BEGIN Data for the task

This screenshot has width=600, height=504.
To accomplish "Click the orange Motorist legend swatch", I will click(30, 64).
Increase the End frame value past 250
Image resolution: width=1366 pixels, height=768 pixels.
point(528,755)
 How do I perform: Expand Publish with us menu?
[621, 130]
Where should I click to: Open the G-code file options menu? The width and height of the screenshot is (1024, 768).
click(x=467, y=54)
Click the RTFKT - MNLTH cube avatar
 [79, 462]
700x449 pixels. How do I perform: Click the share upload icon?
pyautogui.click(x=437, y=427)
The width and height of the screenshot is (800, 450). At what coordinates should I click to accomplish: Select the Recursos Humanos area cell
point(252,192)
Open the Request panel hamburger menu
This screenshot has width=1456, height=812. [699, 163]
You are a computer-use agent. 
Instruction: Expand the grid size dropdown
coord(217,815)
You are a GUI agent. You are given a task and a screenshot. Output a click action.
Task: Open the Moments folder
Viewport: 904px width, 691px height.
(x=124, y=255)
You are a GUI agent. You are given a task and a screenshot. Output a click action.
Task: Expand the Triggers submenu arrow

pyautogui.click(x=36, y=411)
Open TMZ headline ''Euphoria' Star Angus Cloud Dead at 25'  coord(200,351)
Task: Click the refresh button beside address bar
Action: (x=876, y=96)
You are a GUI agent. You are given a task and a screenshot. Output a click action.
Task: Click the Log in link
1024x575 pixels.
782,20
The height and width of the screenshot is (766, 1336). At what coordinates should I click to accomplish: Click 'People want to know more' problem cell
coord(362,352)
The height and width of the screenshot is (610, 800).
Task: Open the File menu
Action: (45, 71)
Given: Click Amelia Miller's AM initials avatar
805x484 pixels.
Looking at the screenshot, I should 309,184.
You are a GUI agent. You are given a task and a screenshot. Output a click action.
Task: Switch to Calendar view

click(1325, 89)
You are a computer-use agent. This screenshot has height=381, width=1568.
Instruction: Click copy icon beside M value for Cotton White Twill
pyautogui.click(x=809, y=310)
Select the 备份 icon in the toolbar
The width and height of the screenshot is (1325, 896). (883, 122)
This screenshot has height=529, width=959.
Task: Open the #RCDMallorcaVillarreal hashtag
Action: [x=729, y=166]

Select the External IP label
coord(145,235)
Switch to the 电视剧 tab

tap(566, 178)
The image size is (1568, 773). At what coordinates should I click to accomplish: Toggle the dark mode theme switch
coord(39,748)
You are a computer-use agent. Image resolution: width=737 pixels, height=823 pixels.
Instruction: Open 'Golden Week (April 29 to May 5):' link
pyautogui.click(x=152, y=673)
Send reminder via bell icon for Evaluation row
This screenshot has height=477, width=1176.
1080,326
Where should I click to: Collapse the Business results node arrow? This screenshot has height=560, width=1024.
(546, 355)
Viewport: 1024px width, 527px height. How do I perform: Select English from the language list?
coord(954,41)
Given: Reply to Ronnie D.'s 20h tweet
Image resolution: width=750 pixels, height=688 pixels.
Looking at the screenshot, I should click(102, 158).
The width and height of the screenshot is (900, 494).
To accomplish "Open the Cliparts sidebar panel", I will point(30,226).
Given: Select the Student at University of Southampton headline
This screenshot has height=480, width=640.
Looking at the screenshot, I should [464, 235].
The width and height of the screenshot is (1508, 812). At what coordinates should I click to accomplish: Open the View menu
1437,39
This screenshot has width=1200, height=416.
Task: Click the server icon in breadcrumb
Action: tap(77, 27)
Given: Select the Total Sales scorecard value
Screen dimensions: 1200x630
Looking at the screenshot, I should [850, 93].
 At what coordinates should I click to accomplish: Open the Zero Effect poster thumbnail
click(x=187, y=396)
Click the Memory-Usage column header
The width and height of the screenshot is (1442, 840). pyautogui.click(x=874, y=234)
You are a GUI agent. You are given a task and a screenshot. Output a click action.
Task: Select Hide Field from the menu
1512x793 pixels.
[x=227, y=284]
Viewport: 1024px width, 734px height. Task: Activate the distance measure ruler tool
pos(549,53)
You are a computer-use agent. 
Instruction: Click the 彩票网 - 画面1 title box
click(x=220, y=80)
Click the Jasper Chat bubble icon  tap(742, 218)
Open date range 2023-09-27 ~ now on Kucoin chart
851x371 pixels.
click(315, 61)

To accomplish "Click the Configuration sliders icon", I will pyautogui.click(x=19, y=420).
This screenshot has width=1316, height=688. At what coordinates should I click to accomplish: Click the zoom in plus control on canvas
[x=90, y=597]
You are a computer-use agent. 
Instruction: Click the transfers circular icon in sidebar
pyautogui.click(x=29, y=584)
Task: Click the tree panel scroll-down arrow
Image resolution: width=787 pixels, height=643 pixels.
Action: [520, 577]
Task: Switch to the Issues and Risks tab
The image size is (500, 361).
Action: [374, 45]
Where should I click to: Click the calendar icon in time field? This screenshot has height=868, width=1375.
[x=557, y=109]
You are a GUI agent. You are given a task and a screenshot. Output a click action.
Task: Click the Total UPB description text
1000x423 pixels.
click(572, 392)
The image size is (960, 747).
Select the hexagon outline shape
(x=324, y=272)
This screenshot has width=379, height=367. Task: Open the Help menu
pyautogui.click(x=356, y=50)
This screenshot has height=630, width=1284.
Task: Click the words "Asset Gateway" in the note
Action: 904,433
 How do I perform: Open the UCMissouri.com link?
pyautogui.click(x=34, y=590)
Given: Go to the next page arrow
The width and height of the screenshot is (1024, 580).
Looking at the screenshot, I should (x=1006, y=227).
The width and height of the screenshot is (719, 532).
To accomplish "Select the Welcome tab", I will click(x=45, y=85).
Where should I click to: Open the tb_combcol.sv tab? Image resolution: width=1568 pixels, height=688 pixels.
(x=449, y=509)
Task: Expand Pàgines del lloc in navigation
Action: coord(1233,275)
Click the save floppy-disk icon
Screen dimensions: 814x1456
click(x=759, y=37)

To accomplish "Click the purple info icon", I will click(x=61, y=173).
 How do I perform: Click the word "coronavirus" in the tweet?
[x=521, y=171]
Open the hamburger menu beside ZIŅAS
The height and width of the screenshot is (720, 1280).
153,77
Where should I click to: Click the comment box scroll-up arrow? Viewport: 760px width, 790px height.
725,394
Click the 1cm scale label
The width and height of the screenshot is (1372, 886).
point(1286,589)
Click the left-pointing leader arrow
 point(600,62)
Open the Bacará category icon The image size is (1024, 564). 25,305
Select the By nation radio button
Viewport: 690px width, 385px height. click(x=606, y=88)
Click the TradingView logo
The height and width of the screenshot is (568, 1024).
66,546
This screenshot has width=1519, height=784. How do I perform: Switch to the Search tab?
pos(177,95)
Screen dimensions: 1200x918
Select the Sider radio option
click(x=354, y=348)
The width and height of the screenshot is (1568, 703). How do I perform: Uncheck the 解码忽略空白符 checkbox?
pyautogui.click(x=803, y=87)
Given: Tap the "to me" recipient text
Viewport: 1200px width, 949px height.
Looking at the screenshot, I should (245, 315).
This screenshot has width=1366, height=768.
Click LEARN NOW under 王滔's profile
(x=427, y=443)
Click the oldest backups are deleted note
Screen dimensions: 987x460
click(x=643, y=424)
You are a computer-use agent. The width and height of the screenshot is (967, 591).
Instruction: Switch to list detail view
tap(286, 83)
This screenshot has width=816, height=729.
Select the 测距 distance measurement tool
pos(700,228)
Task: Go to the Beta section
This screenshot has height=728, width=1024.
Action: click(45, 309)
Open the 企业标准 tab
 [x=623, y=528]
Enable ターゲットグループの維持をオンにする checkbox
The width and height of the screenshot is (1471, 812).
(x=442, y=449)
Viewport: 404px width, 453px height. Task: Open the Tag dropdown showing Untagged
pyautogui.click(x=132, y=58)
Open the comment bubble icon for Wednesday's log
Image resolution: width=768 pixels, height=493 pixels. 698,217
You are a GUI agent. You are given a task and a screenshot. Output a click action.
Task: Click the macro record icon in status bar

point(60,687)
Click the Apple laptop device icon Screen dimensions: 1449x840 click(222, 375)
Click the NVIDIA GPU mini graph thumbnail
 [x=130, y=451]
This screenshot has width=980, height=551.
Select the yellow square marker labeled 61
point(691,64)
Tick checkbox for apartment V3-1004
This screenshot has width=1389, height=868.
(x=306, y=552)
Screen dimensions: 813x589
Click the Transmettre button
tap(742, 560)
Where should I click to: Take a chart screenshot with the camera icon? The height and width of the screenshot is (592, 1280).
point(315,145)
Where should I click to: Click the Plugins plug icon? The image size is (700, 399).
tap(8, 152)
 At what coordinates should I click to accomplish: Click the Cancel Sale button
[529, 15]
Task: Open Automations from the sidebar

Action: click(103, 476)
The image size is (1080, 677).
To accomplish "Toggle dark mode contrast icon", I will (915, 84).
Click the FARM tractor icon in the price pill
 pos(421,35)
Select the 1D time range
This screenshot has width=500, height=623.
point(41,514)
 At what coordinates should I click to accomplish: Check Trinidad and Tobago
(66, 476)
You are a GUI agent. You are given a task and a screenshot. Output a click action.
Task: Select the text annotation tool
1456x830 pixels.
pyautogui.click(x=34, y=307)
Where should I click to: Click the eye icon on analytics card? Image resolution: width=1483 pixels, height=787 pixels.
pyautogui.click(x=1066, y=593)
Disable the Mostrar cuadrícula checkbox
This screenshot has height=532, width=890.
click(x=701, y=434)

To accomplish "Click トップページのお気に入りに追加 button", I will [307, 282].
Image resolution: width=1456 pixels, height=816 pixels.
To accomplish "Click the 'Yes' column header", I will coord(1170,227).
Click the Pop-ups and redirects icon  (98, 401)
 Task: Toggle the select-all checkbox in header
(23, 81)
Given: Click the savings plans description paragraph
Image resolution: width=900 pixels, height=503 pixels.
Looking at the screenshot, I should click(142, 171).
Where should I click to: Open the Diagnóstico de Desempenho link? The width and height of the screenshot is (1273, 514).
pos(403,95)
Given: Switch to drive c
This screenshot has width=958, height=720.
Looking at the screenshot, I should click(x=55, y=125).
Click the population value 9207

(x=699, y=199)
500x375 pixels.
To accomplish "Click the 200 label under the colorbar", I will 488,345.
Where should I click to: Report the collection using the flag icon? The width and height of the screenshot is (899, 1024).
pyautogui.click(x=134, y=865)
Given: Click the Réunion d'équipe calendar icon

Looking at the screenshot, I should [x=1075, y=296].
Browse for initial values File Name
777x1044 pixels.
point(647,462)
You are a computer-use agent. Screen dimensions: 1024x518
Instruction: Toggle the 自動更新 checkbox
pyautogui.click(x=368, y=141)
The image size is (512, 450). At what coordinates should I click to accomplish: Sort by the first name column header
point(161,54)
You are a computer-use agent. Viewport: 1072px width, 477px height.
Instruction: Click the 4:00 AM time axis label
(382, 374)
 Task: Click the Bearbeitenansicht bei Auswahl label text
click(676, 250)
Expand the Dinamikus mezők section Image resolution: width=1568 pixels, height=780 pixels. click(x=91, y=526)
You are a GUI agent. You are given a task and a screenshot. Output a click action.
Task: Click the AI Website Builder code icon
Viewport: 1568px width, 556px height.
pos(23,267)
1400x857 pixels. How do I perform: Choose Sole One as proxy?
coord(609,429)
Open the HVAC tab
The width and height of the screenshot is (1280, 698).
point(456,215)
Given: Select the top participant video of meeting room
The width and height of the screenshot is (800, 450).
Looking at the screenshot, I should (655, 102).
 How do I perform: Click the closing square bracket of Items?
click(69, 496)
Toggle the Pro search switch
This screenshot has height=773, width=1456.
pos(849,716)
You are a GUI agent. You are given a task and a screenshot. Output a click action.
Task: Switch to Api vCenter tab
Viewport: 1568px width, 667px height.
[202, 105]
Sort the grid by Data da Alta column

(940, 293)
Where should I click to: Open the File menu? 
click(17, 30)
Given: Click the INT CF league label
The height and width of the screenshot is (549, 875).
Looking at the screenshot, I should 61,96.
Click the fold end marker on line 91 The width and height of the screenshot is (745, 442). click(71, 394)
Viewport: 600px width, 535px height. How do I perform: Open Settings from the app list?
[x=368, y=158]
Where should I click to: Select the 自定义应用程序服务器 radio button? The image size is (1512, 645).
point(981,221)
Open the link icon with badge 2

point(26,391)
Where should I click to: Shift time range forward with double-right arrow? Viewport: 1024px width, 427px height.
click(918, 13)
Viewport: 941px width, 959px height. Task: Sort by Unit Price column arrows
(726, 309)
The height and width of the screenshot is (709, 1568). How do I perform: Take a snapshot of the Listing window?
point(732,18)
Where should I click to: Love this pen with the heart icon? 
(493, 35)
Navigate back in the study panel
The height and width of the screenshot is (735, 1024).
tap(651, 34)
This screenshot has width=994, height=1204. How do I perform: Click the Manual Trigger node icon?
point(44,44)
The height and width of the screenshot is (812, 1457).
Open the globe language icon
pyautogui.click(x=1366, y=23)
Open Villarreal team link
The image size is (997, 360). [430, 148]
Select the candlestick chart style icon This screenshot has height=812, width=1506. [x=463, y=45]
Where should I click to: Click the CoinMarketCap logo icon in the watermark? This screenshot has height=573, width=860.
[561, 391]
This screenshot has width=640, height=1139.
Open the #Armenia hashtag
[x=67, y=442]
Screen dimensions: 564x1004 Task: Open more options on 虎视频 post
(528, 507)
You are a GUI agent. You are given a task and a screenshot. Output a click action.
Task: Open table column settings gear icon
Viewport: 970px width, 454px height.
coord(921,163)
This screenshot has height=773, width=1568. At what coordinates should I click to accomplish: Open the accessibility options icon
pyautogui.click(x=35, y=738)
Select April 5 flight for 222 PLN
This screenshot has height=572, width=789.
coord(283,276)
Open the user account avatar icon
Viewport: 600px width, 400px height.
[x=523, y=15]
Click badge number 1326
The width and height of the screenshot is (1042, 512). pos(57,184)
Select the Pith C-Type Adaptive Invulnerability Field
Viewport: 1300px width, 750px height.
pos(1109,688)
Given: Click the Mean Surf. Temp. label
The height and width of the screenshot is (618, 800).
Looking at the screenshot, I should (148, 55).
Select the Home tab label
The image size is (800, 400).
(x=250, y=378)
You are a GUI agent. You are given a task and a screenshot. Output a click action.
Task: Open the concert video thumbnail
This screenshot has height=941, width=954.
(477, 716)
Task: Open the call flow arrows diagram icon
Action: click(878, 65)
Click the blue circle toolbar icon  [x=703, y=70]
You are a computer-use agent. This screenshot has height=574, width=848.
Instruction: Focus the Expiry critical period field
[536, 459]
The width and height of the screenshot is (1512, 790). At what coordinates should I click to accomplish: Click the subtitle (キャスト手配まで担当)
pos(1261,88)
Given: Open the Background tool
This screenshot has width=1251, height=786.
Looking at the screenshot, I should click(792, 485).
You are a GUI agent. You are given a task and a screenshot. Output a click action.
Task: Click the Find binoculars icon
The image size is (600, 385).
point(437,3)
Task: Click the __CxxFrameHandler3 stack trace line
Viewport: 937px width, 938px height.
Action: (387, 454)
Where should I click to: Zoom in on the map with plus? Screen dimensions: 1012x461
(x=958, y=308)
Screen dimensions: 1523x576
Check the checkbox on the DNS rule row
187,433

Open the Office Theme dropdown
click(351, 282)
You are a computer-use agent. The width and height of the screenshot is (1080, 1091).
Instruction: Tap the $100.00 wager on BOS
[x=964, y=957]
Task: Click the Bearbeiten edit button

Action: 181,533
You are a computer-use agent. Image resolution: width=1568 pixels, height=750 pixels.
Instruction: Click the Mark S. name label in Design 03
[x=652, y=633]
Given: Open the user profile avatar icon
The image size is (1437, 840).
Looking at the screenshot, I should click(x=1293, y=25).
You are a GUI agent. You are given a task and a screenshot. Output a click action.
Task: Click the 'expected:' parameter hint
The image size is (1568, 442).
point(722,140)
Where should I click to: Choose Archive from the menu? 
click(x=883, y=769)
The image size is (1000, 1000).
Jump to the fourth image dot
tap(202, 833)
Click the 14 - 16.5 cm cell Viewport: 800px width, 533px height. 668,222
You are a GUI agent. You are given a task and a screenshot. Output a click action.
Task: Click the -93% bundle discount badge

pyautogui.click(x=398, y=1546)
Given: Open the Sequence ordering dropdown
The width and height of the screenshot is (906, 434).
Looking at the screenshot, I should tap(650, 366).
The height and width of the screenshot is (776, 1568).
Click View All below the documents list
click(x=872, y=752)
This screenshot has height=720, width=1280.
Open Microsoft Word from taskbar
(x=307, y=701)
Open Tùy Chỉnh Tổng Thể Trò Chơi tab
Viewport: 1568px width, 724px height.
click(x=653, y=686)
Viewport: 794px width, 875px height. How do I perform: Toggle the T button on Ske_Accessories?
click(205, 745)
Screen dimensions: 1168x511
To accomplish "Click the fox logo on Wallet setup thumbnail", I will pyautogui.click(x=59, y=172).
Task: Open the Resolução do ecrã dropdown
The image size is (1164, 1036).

END Data for the task

## About this task
Scan the entries above for the string "video" and copy each line containing it.

## Solution to this problem
Given: Select the top participant video of meeting room
Task: Open the concert video thumbnail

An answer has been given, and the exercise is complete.